この入力を行った後、下記コマンドを実行して、bashの設定を再読込。

source ~/.bashrc

先の設定であれば、cdjangoと入力すれば、対応するcdコマンドが実行される。他にも、メール送信をワンライナーで実行できるようにするなども良いだろう。

下記はコマンド実行時に引数として件名と本文を指定できる。送信先はハードコードされていて、やや冗長ではあるがコピペですぐに使える。

#! /usr/bin/env python3
# -*- coding: utf-8 -*-

import sys
import sendgrid
import os
from sendgrid.helpers.mail import *

MAIL_FROM   = ""
FROM_PASS   = ""
MAIL_TO     = ""

def send_mail(args):

    try:

        sg          = sendgrid.SendGridAPIClient(api_key=FROM_PASS)
        from_email  = Email(MAIL_FROM)
        to_email    = To(MAIL_TO)
        subject     = args[1]
        content     = Content("text/plain", args[2])
        mail        = Mail(from_email, to_email, subject, content)
        response    = sg.client.mail.send.post(request_body=mail.get())

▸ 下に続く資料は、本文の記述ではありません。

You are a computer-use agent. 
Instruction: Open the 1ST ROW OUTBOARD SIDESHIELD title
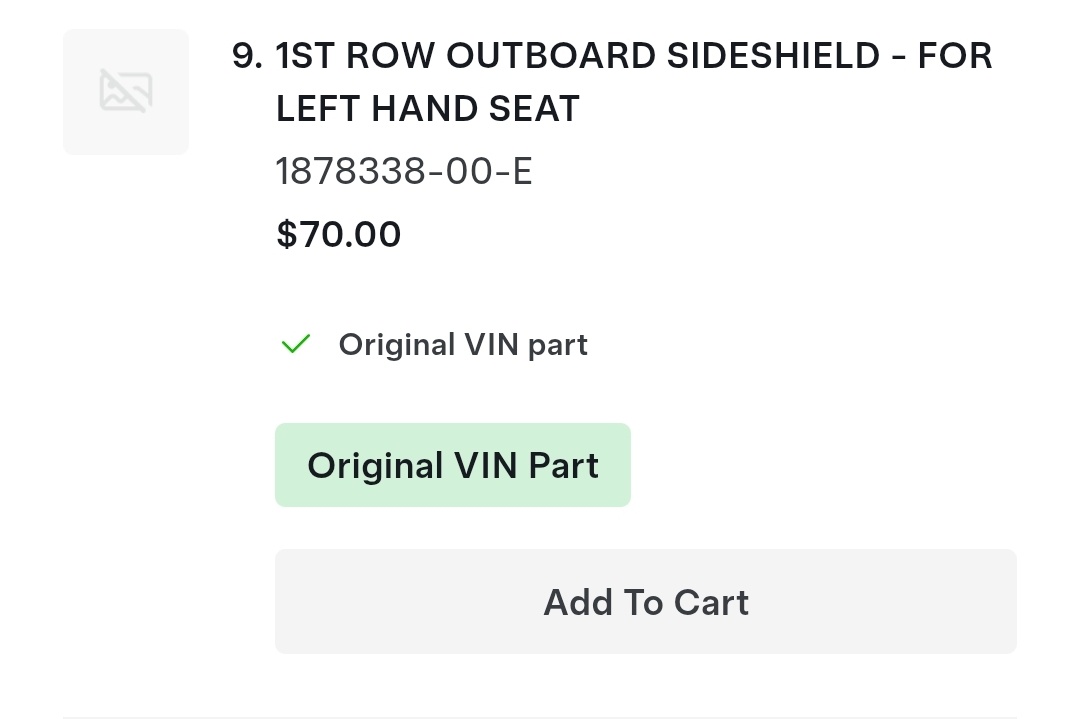tap(633, 57)
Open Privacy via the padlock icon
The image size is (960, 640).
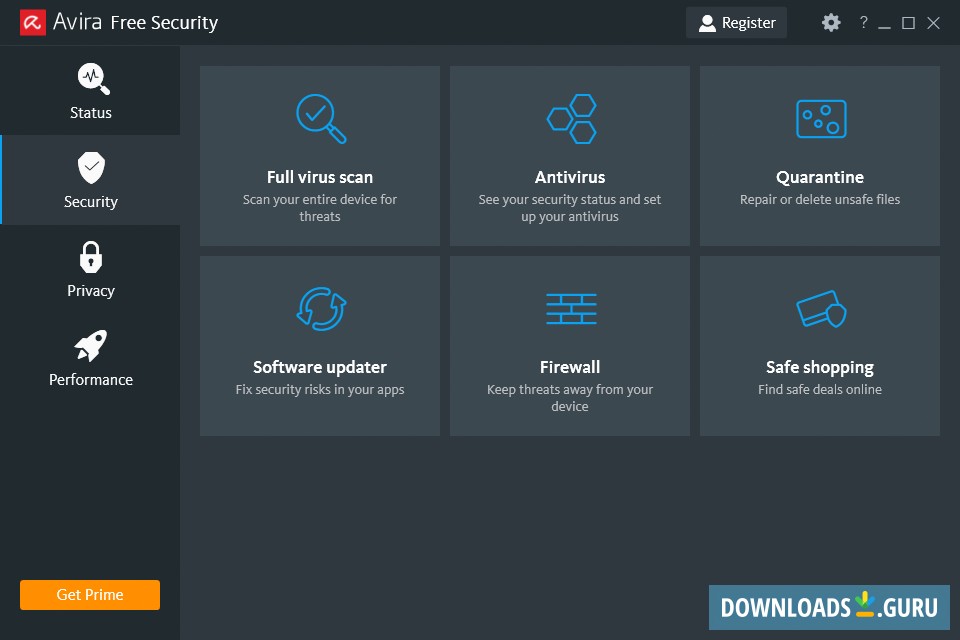pyautogui.click(x=90, y=257)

        print("メールを送信しました。")
        return True
        
    except:
        print("メール送信に失敗しました。")
        return False

def main(args):

    if len(args) < 3:
        for i in range(3-len(args)):
            args.append("null")

    send_mail(args)

if __name__ == "__main__":
    try:
        main(sys.argv)

    except KeyboardInterrupt:
        print("\nprogram was ended.\n")
        sys.exit()

結論

このサーバー運用、システム管理関係の話は、応用情報技術者試験、情報処理安全確保支援士試験(前、情報セキュリティスペシャリスト試験)に含まれているため、予め勉強しておくと良いだろう。